5.1 Generalized Linear Model (GLM)
This chapter version is based in part on Source 1, Source 2, Source 3 and Source 4, as well as Source 5.
In a general linear model: \[ \mathbf{Y} = \mathbf{X} \boldsymbol{\beta} + \boldsymbol{\varepsilon}, \quad \mathbb{E} \left( \boldsymbol{\varepsilon} | \mathbf{X}\right) = \boldsymbol{0},\quad \mathbb{V}{\rm ar}\left( \boldsymbol{\varepsilon} | \mathbf{X} \right) = \mathbb{E} \left( \boldsymbol{\varepsilon} \boldsymbol{\varepsilon}^\top \right)= \mathbf{\Sigma} = \sigma_\epsilon^2 \mathbf{\Omega} \] the dependent variable \(\mathbf{Y}\) is described via as a linear function of explanatory variables + an error term.
While up until now this specification was useful in describing various relationships, there are cases when this specification is not appropriate. For example:
- when the range of \(\mathbf{Y}\) is restricted to binary values, or counts (i.e. non-negative integer-valued data);
- when the variance of \(\mathbf{Y}\) depends on the mean;
A natural extension, which deals with these cases is a class of Generalized linear models, which extend general linear models.

▶ **GOAL OF THE EXERCISE**
Reproduce the section on generalized linear models above word for word, from its heading through its last sentence.

▶ **RECORDS PROVIDED**
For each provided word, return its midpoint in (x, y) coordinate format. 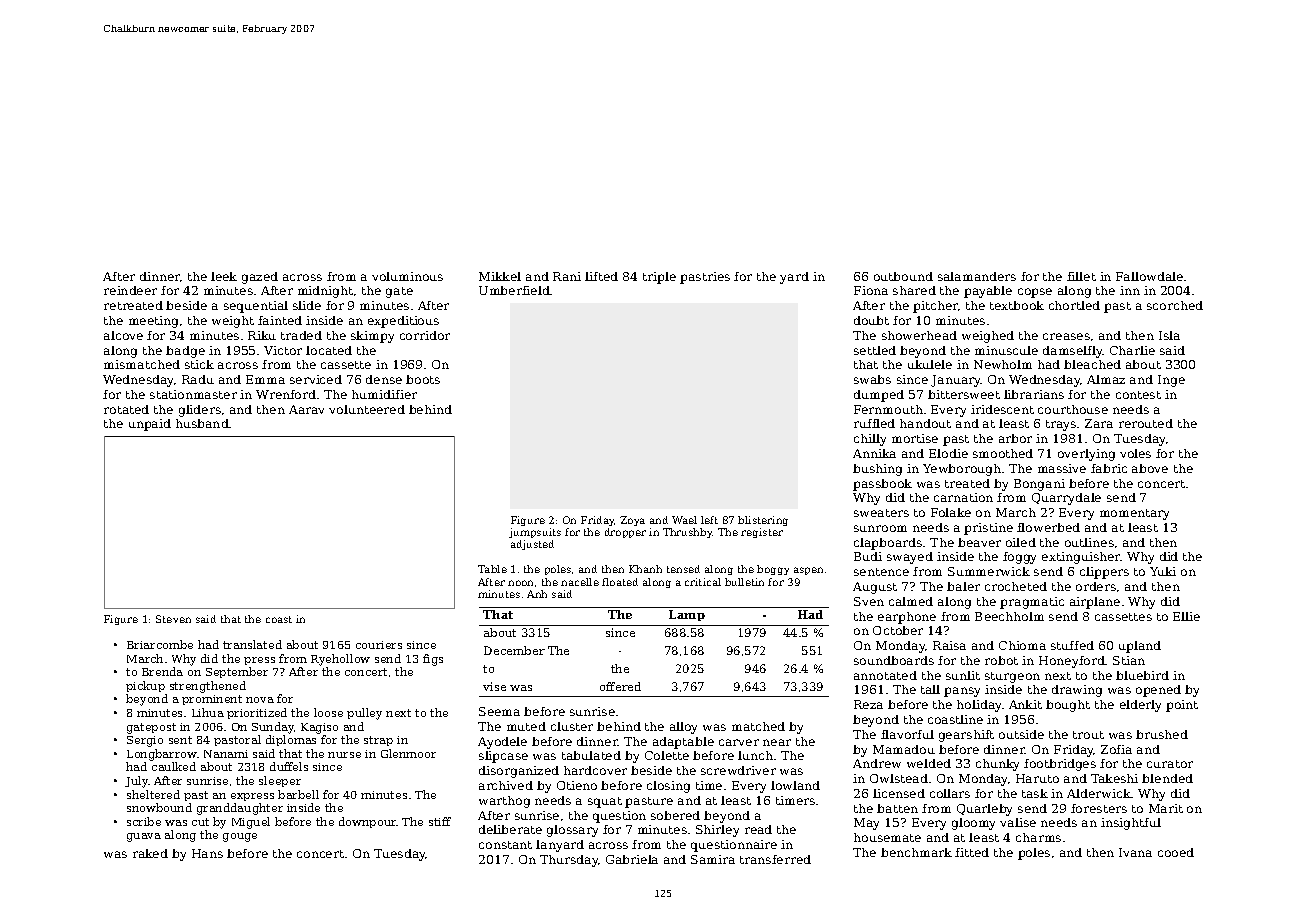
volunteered (367, 409)
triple (659, 278)
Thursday (569, 861)
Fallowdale (1149, 276)
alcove (123, 335)
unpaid (150, 425)
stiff (440, 821)
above (1150, 468)
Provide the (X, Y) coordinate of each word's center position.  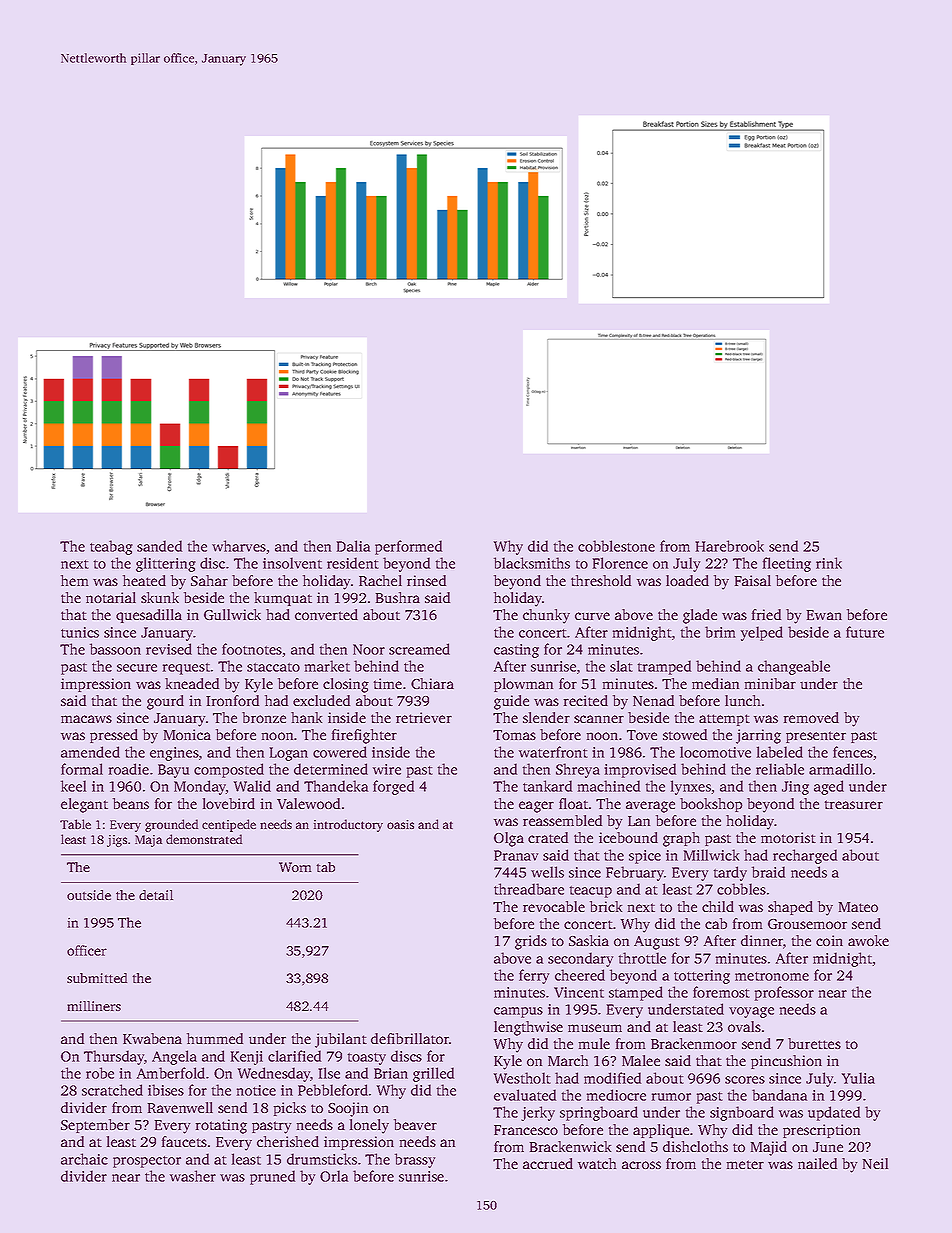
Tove (642, 735)
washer (193, 1176)
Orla (334, 1176)
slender (546, 717)
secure (137, 668)
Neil (875, 1163)
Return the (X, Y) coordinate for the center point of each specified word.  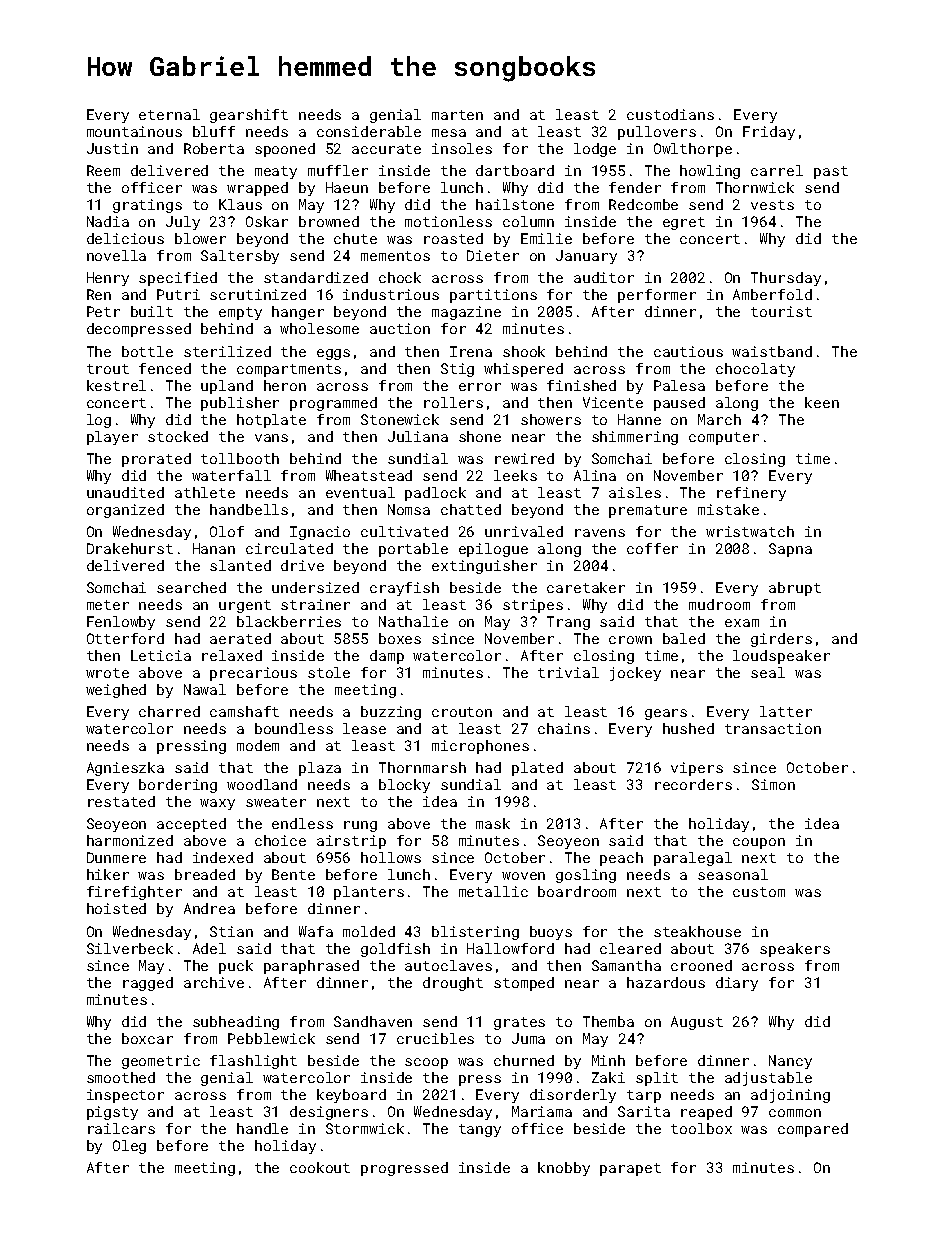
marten (457, 115)
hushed (688, 728)
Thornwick (755, 187)
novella (116, 255)
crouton (462, 712)
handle (262, 1128)
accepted (191, 825)
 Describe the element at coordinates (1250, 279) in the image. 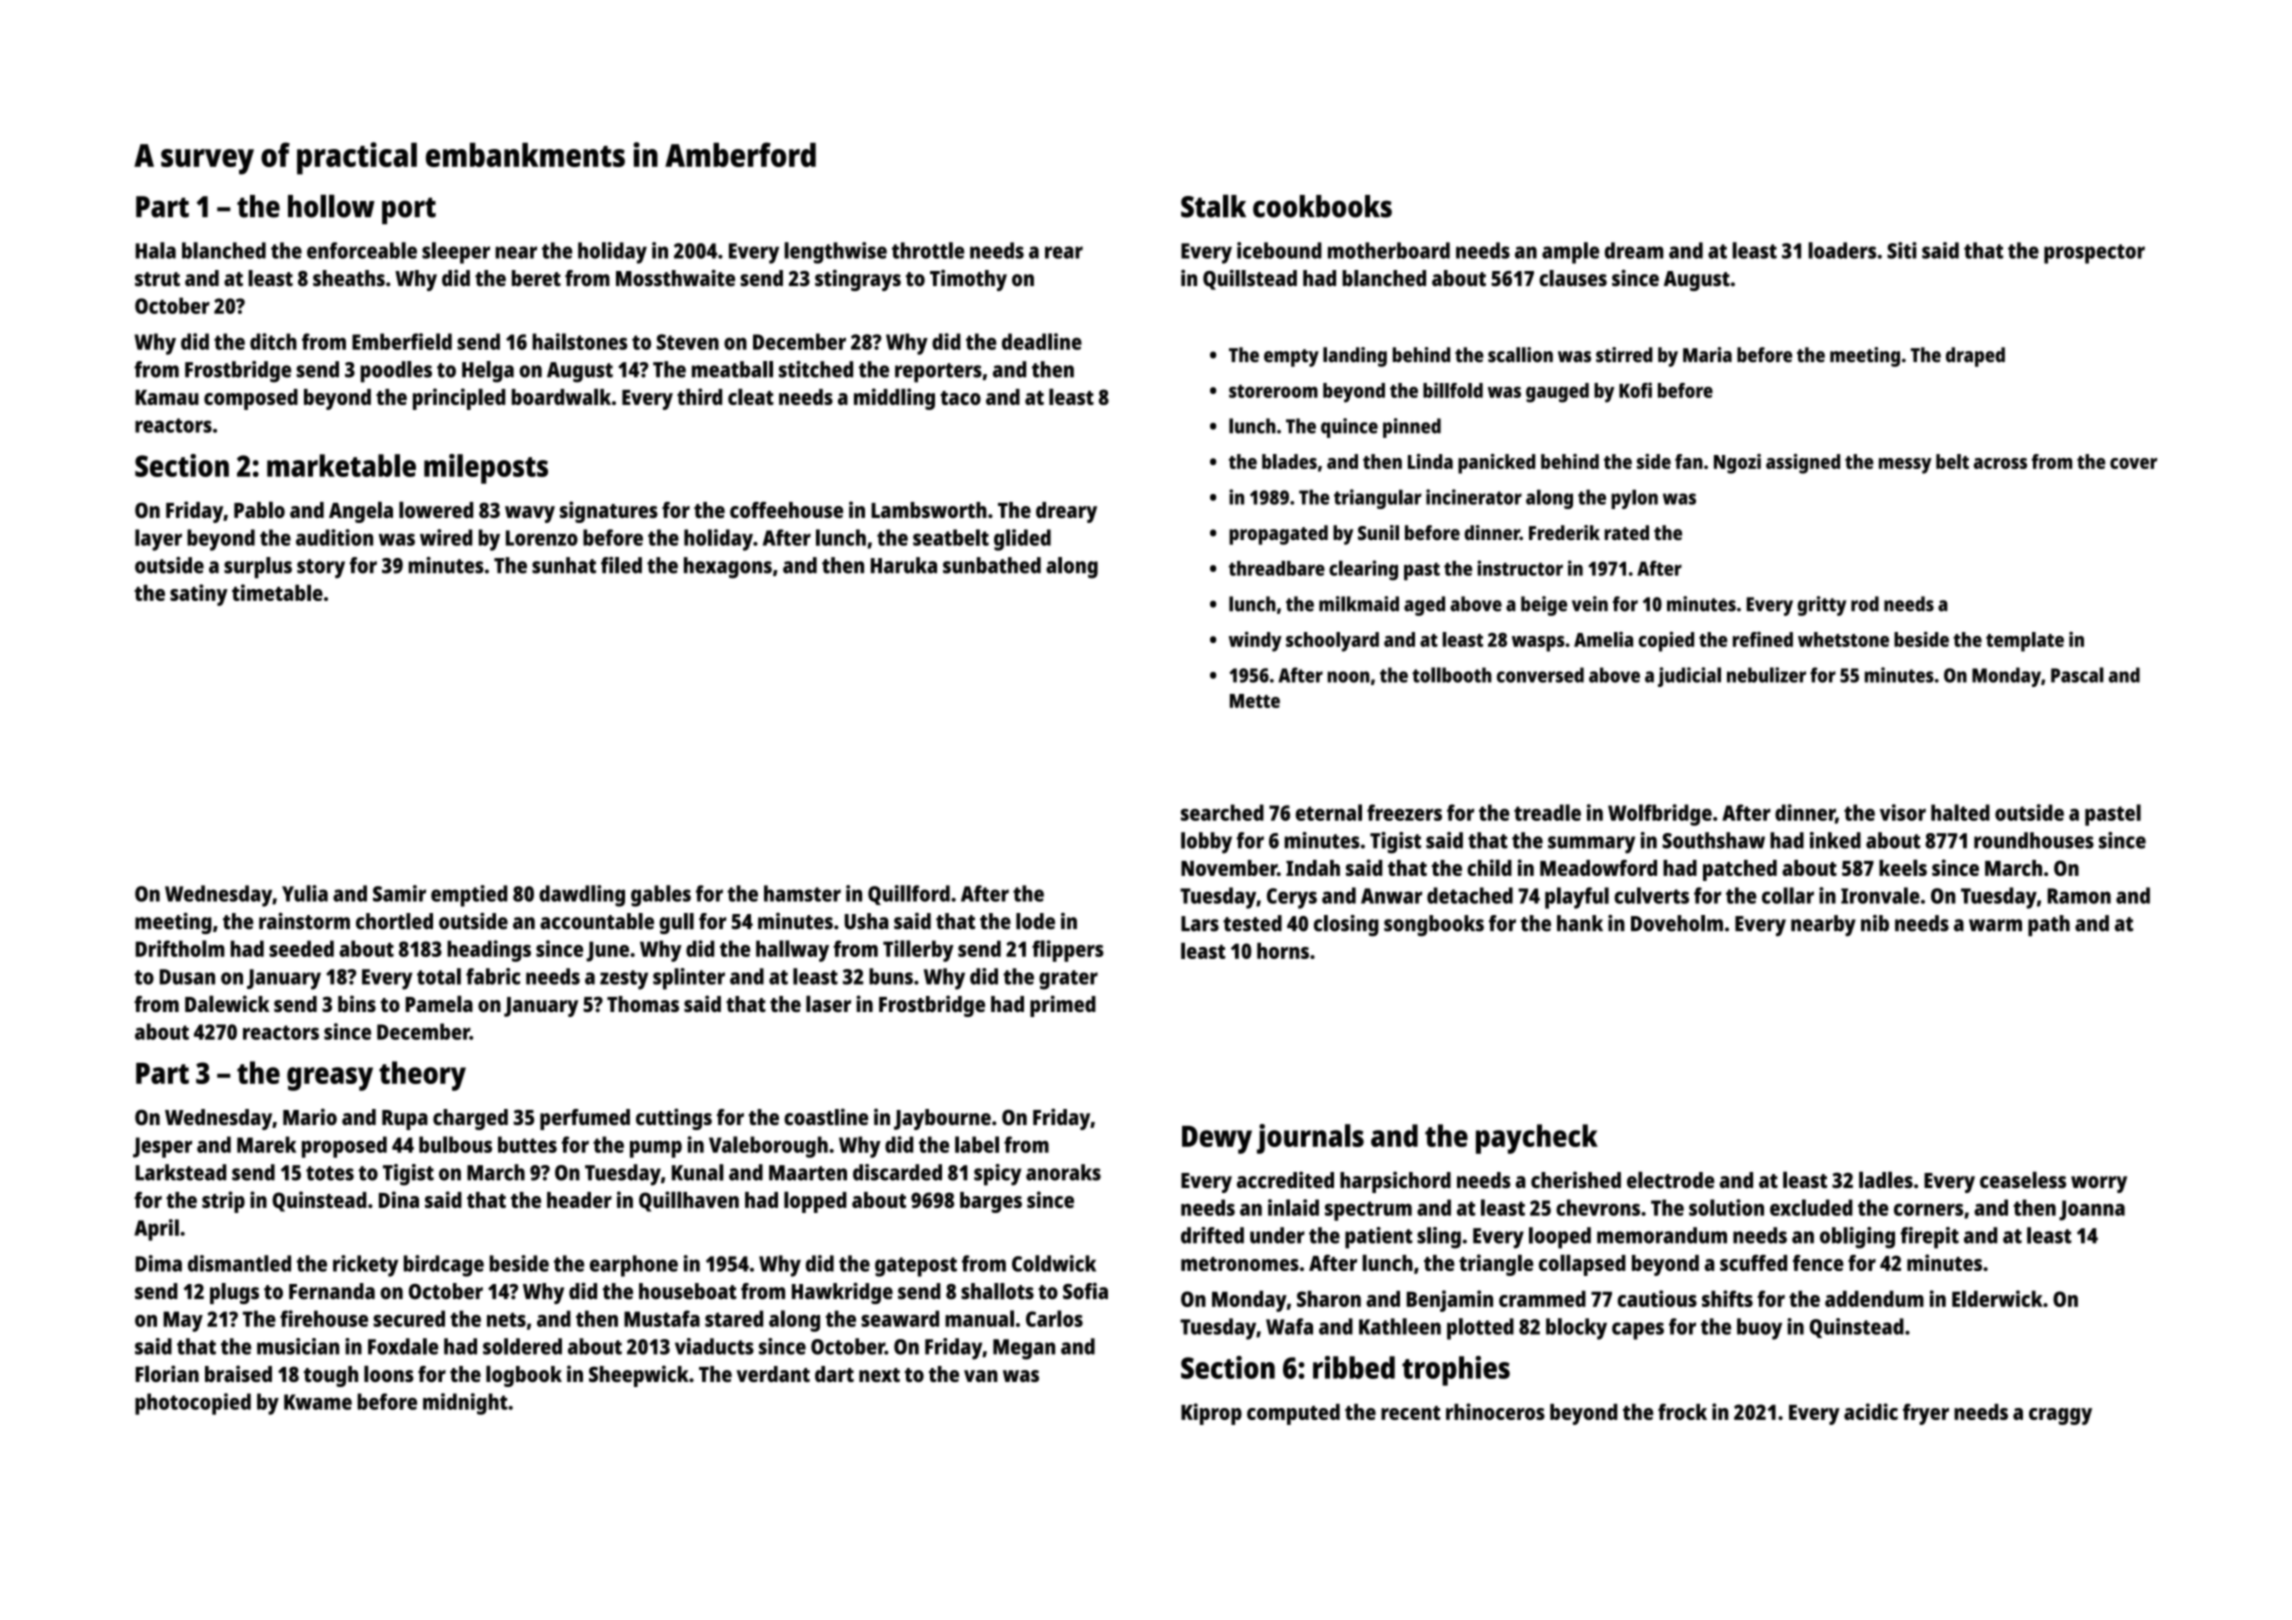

▶ **EXERCISE OUTPUT**
5.1 Generalized Linear Model (GLM)
This chapter version is based in part on Source 1, Source 2, Source 3 and Source 4, as well as Source 5.
In a general linear model: \[ \mathbf{Y} = \mathbf{X} \boldsymbol{\beta} + \boldsymbol{\varepsilon}, \quad \mathbb{E} \left( \boldsymbol{\varepsilon} | \mathbf{X}\right) = \boldsymbol{0},\quad \mathbb{V}{\rm ar}\left( \boldsymbol{\varepsilon} | \mathbf{X} \right) = \mathbb{E} \left( \boldsymbol{\varepsilon} \boldsymbol{\varepsilon}^\top \right)= \mathbf{\Sigma} = \sigma_\epsilon^2 \mathbf{\Omega} \] the dependent variable \(\mathbf{Y}\) is described via as a linear function of explanatory variables + an error term.
While up until now this specification was useful in describing various relationships, there are cases when this specification is not appropriate. For example:
- when the range of \(\mathbf{Y}\) is restricted to binary values, or counts (i.e. non-negative integer-valued data);
- when the variance of \(\mathbf{Y}\) depends on the mean;
A natural extension, which deals with these cases is a class of Generalized linear models, which extend general linear models.